• Exercise requirements: Copy out each line from the material where the word "computer" is found.

• Extracted material:

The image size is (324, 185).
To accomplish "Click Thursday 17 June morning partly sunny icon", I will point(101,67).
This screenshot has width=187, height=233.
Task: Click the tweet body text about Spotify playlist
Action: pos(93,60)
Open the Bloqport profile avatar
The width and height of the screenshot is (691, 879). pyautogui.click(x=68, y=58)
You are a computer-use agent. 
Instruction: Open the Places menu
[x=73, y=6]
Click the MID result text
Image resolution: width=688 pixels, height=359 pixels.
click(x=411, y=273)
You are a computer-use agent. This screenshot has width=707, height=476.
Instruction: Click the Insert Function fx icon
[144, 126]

==

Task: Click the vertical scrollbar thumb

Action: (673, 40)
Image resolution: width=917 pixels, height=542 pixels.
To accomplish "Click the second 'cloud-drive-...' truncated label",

• Answer below:
You are a computer-use agent. 
You are a computer-use agent. This screenshot has width=707, height=476.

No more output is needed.